Rocky Mountain Laboratories (RML) is part of the NIH Intramural Research Program and is located in Hamilton, Montana. Operated by the National Institute of Allergy and Infectious Diseases, RML conducts research on maximum containment pathogens such as Ebola as well as research on prions and intracellular pathogens such as Coxiella burnetti and Francisella tularensis. RML operates one of the few Biosafety level 4 laboratories in the United States, as well as Biosafety level 3 and ABSL3/4 laboratories.

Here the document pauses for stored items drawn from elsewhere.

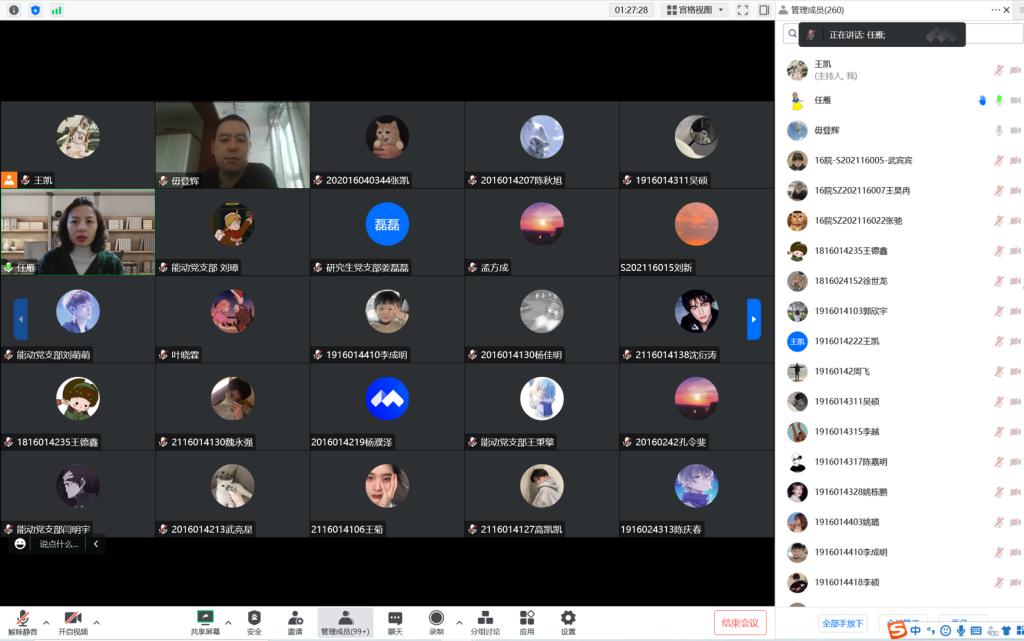Go to next video page arrow
This screenshot has width=1024, height=641.
point(754,319)
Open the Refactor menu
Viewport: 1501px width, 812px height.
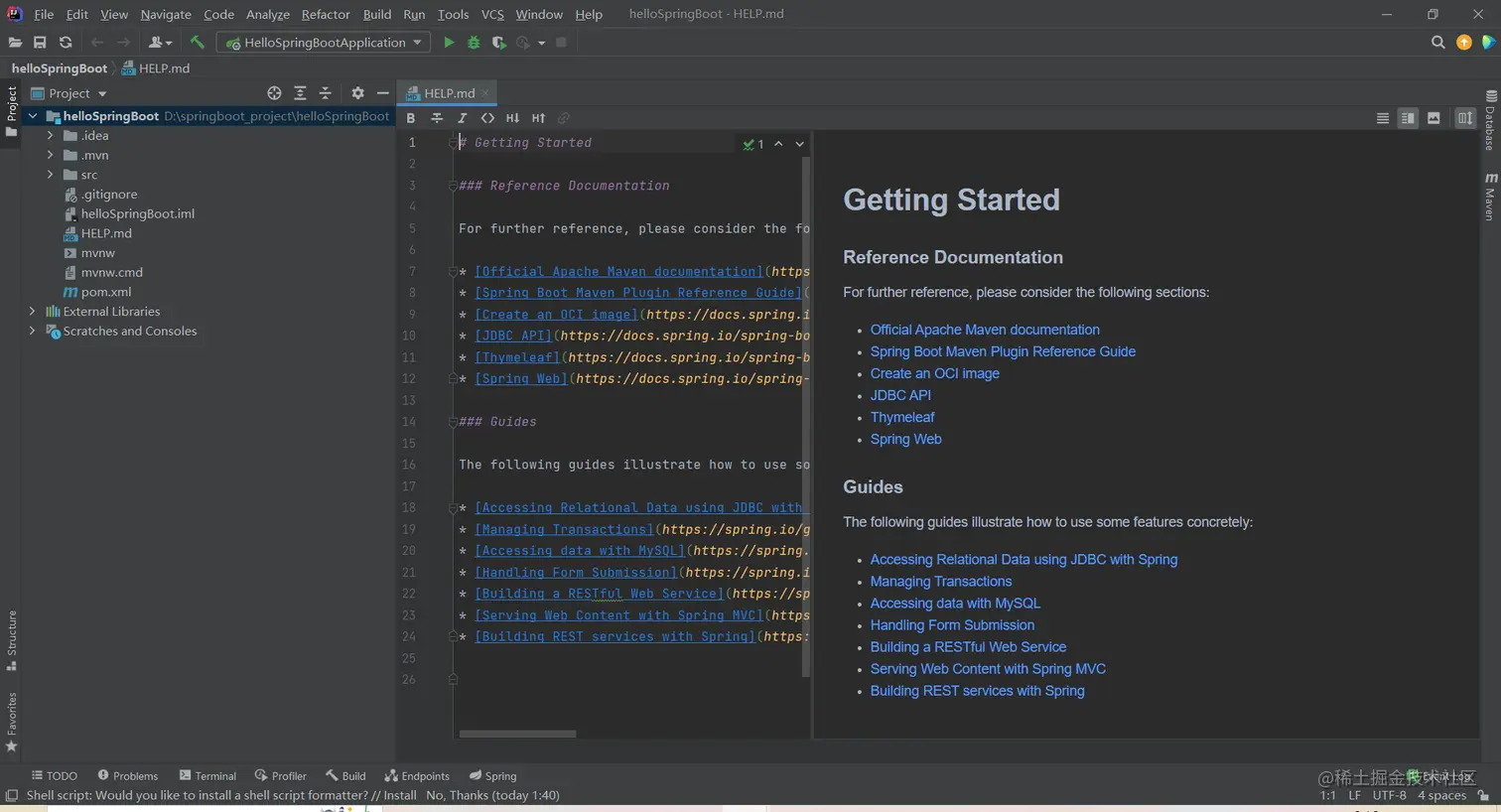click(325, 14)
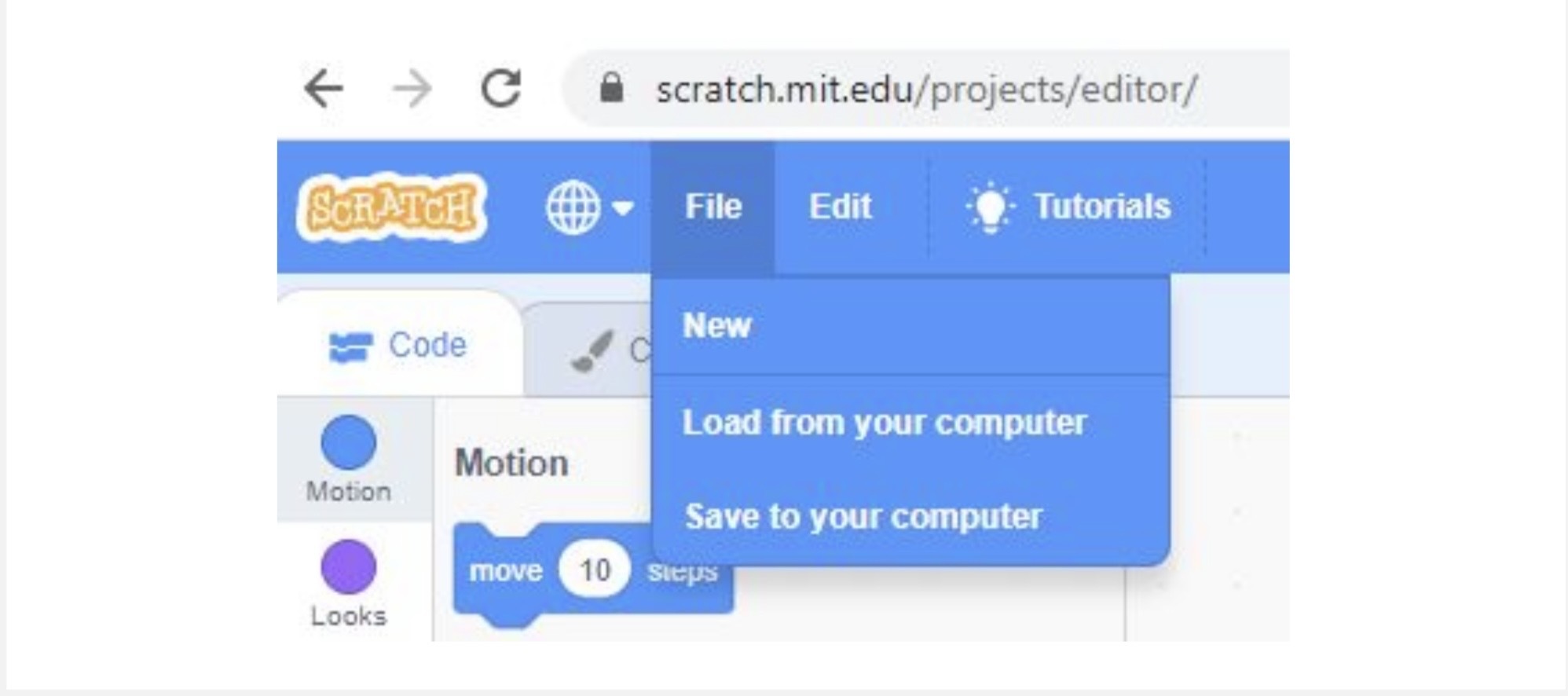
Task: Click the Tutorials lightbulb icon
Action: (x=990, y=207)
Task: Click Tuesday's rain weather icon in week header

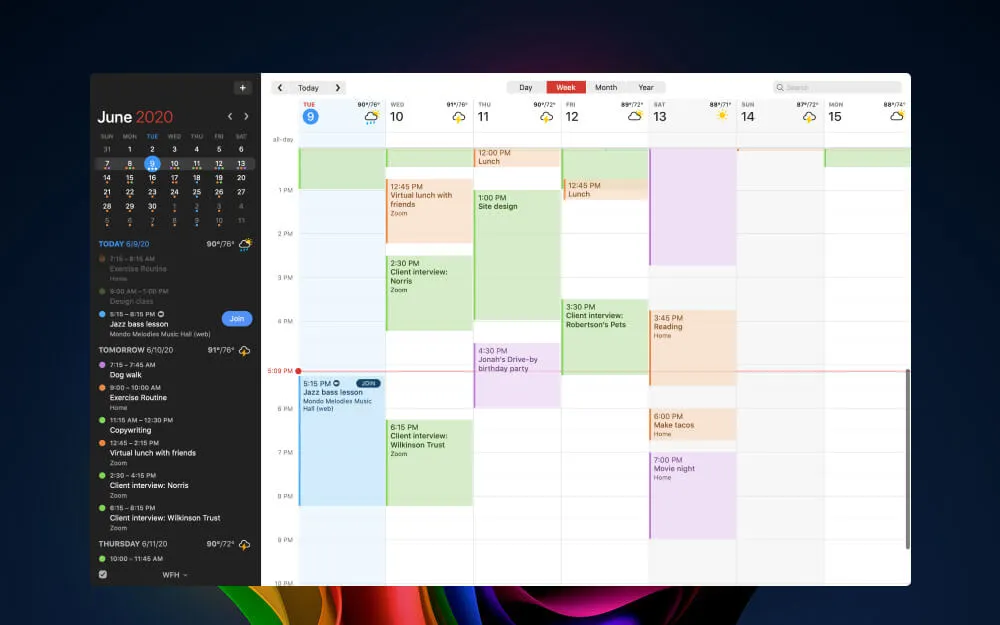Action: 372,118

In February 2020, electron microscope images of SARS-CoV-2 were collected at RML.

History
Rocky Mountain Laboratories began as the Montana Board of Entomology Laboratory. It was opened in 1928 by the Montana State Board of Entomology to study Rocky Mountain spotted fever and the ticks, Dermacentor andersoni, that carry it. Local opposition to the "tick lab" was strong, as residents worried ticks would escape the laboratory and cause an outbreak in the community. To allay their fears, the original laboratory building featured a small moat around its perimeter. In 1932, after spotted fever was diagnosed in other states, the federal government bought the facility and renamed it Rocky Mountain Laboratory. The laboratory expanded, adding faculty to study zoonotic diseases including typhus, tularemia, and Q-fever.

During World War II, the United States Public Health Service used the laboratory to manufacture Yellow fever vaccine. When the human serum–base vaccine caused an outbreak of Hepatitis B that infected more than 350,000 U.S. soldiers, two researchers at the laboratory, Dr. Mason Hargett and Harry Burruss, developed an aqueous-base vaccine that combined distilled water with virus grown in chicken eggs. By the end of the war, the laboratory distributed more than 1 million doses of the improved yellow fever vaccine.

In the post-war decades, the laboratory broadened its scope to study chlamydia trachomatis and transmissible spongiform encephalopathies including scrapie, mad cow disease, and chronic wasting disease. In 1982, Dr. Willy Burgdorfer discovered Borrelia burgdorferi, the tick-borne bacterium that causes Lyme disease.